# WORK ORDER:
Print the records exactly as they are written.

# Stored data:
****************************************
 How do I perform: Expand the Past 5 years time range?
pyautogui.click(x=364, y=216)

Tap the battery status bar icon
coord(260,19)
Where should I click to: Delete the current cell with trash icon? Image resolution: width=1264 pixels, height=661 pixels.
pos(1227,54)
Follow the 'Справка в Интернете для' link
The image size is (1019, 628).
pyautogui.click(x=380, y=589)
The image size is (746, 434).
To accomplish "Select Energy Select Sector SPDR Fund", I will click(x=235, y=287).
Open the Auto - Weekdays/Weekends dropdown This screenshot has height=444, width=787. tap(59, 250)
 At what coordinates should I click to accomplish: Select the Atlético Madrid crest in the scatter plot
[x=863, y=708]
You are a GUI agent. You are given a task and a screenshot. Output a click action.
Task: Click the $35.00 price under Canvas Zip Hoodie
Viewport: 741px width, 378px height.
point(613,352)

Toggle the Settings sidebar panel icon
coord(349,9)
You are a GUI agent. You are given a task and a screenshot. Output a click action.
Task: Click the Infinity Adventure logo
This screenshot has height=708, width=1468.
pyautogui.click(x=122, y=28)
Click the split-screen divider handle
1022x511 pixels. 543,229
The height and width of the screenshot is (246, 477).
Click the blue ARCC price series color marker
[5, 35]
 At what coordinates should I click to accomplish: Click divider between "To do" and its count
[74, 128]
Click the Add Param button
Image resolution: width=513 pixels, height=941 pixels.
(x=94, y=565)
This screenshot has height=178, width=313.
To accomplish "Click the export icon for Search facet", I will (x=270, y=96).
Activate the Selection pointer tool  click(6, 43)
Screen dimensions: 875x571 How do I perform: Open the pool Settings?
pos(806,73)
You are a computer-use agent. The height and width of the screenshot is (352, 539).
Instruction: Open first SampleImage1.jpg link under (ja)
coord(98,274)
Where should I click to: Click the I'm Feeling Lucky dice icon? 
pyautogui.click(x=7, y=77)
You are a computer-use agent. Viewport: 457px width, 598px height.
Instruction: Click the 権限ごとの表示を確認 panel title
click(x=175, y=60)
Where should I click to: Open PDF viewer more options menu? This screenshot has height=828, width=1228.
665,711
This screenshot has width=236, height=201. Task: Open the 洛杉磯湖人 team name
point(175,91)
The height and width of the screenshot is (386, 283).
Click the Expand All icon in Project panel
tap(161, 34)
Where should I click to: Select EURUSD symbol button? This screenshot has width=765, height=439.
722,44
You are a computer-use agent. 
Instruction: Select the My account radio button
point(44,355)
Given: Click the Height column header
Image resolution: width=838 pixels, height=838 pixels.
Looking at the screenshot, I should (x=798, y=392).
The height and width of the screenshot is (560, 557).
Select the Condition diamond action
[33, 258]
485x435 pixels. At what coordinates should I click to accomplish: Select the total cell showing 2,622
****************************************
# PROBLEM SOLUTION:
 How do I perform: Expand the Past 5 years time range?
pyautogui.click(x=364, y=216)

Tap the battery status bar icon
coord(260,19)
Where should I click to: Delete the current cell with trash icon? Image resolution: width=1264 pixels, height=661 pixels.
pos(1227,54)
Follow the 'Справка в Интернете для' link
The image size is (1019, 628).
pyautogui.click(x=380, y=589)
The image size is (746, 434).
To accomplish "Select Energy Select Sector SPDR Fund", I will click(x=235, y=287).
Open the Auto - Weekdays/Weekends dropdown This screenshot has height=444, width=787. tap(59, 250)
 At what coordinates should I click to accomplish: Select the Atlético Madrid crest in the scatter plot
[x=863, y=708]
You are a GUI agent. You are given a task and a screenshot. Output a click action.
Task: Click the $35.00 price under Canvas Zip Hoodie
Viewport: 741px width, 378px height.
point(613,352)

Toggle the Settings sidebar panel icon
coord(349,9)
You are a GUI agent. You are given a task and a screenshot. Output a click action.
Task: Click the Infinity Adventure logo
This screenshot has height=708, width=1468.
pyautogui.click(x=122, y=28)
Click the split-screen divider handle
1022x511 pixels. 543,229
The height and width of the screenshot is (246, 477).
Click the blue ARCC price series color marker
[5, 35]
 At what coordinates should I click to accomplish: Click divider between "To do" and its count
[74, 128]
Click the Add Param button
Image resolution: width=513 pixels, height=941 pixels.
(x=94, y=565)
This screenshot has height=178, width=313.
To accomplish "Click the export icon for Search facet", I will (x=270, y=96).
Activate the Selection pointer tool  click(6, 43)
Screen dimensions: 875x571 How do I perform: Open the pool Settings?
pos(806,73)
You are a computer-use agent. The height and width of the screenshot is (352, 539).
Instruction: Open first SampleImage1.jpg link under (ja)
coord(98,274)
Where should I click to: Click the I'm Feeling Lucky dice icon? 
pyautogui.click(x=7, y=77)
You are a computer-use agent. Viewport: 457px width, 598px height.
Instruction: Click the 権限ごとの表示を確認 panel title
click(x=175, y=60)
Where should I click to: Open PDF viewer more options menu? This screenshot has height=828, width=1228.
665,711
This screenshot has width=236, height=201. Task: Open the 洛杉磯湖人 team name
point(175,91)
The height and width of the screenshot is (386, 283).
Click the Expand All icon in Project panel
tap(161, 34)
Where should I click to: Select EURUSD symbol button? This screenshot has width=765, height=439.
722,44
You are a computer-use agent. 
Instruction: Select the My account radio button
point(44,355)
Given: Click the Height column header
Image resolution: width=838 pixels, height=838 pixels.
Looking at the screenshot, I should (x=798, y=392).
The height and width of the screenshot is (560, 557).
Select the Condition diamond action
[33, 258]
485x435 pixels. At what coordinates should I click to accomplish: Select the total cell showing 2,622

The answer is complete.